→ Textauszug:
• • • • • • •

Was Frau Kretschmann gar nicht mag, das sind Termine politischer Art. Pro Woche nehme sie nicht mehr als drei Termine wahr. Diese Woche stehen zwei Stuttgart-Termine an, einmal bei der Diakonie, und das Weinfest in Laiz: "Heiah, wir trinken auch Wein!" Die Winzer in den Weingegenden könnten ihren Wein ja nicht einfach selbst trinken.

 

In den ersten vier Grundschuljahren sei bei ihr jeden Tag gesungen worden. Mit großem Bedauern bemängelt sie, dass das heutzutage fast gar nicht mehr der Fall sei. Wenn eine werdende Mutter mit dem Kind im Leib singe, habe eine Stiftung herausgefunden, dann nehmen die ungeborenen Babys den mütterlichen Gesang schon im Mutterleib auf. Mit Enkel Julius habe Oma Gerlinde ganz viel gesungen. Als der zehn Lieder konnte, kam plötzlich sein nein. Vermutlich habe ihm da jemand "blöde reingeshwätzt".

 

Nächstes Jahr feiern die Kretschmanns ihr 50. Ehejubiläum. 50 Jahre und noch immer mit dem gleichen Mann, amüsiert die Ehefrau das Saalpublikum. Sie war aus der katholischen Kirche aus-, später aber doch wieder eingetreten. Was sie ärgerte, war, beichten zu müssen "ich war unkeusch". Dabei wusste sie nicht einmal, was das ist. Andere konnten auch nicht sagen, was unkeusch eigentlich bedeutet. So habe sie das Beichten wirklich sehr gehasst.

• • • • • • •

→ Arbeitsauftrag:
Nenne alle Wendungen, die im Textauszug in Anführungszeichen stehen.

→ Datenteil:
• • • • • • •

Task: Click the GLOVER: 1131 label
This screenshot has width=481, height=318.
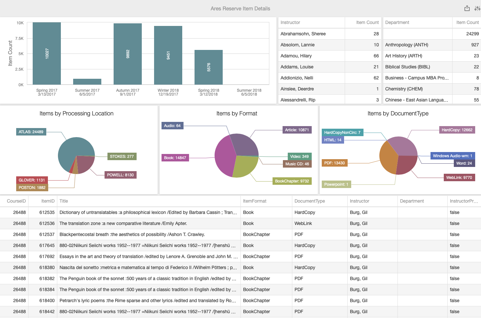Action: click(31, 180)
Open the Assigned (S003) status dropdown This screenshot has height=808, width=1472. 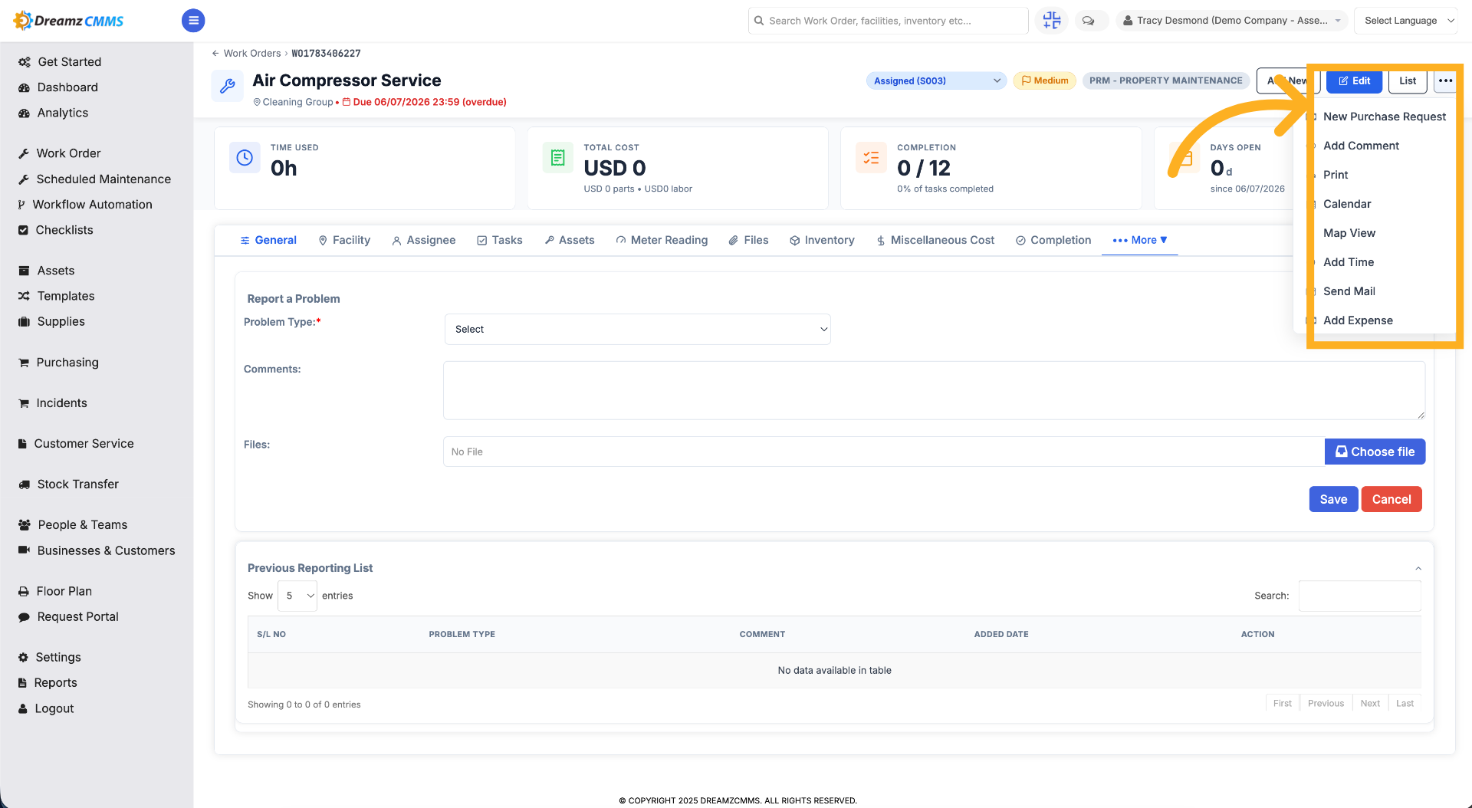pos(936,80)
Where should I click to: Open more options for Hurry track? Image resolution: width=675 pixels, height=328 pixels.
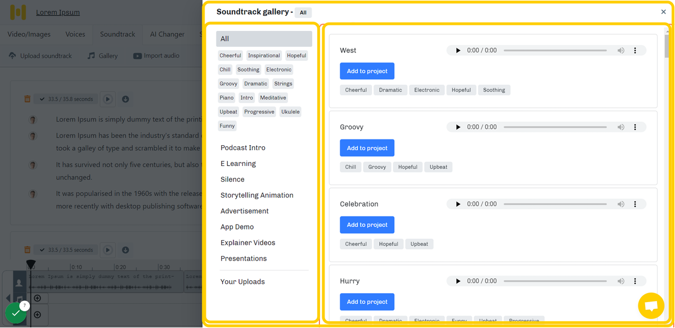coord(635,281)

• • • • • • •

→ Lösung:
- "Heiah, wir trinken auch Wein!"
- "blöde reingeshwätzt"
- "ich war unkeusch"